The code is as follows:
ts.plot(time,gpars= list(col=rainbow(10)))
I'd use separate plots for each variable, making their y-axis different. I like this better than introducing multiple y-axes in one plot. I will use ggplot2 to do this, and more specifically the concept of facetting:
library(ggplot2)
library(reshape2)
df_melt = melt(df, id.vars = 'date')
ggplot(df_melt, aes(x = date, y = value)) +
geom_line() +
facet_wrap(~ variable, scales = 'free_y', ncol = 1)

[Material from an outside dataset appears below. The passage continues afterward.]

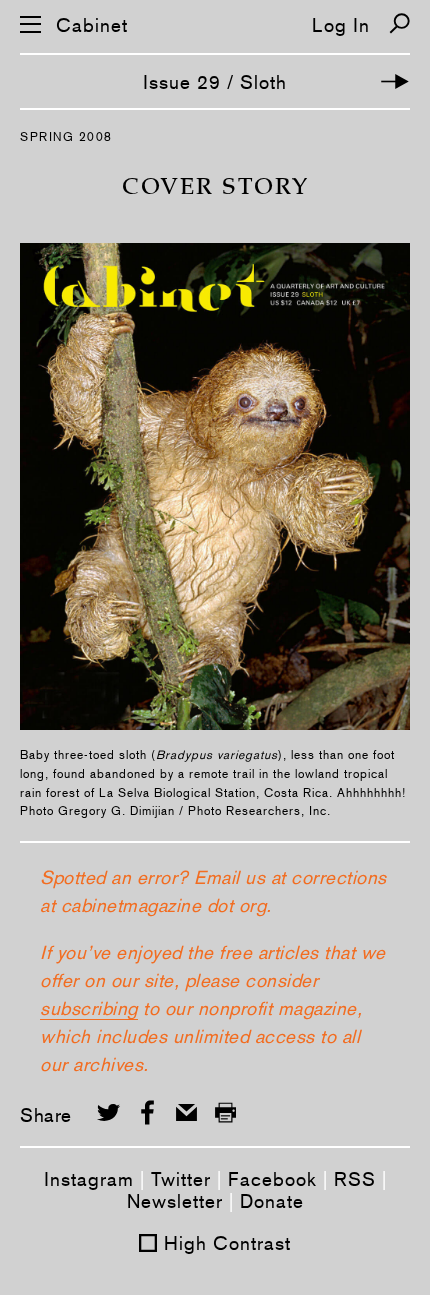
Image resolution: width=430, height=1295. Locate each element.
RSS (355, 1179)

Notice that I stack the facets on top of each other. This will enable you to easily compare the timing of events in each of the series. Alternatively, you could put them next to each other (using nrow = 1 in facet_wrap), this will enable you to easily compare the y-values.
We can also introduce some extremes:
df = within(df, {
temp[61:90] = temp[61:90] + runif(30, 30, 50)
mort[61:90] = mort[61:90] + runif(30, 300, 500)
})
df_melt = melt(df, id.vars = 'date')
ggplot(df_melt, aes(x = date, y = value)) +
geom_line() +
facet_wrap(~ variable, scales = 'free_y', ncol = 1)
Here you can see easily that the increase in temp is correlated with the increase in mortality.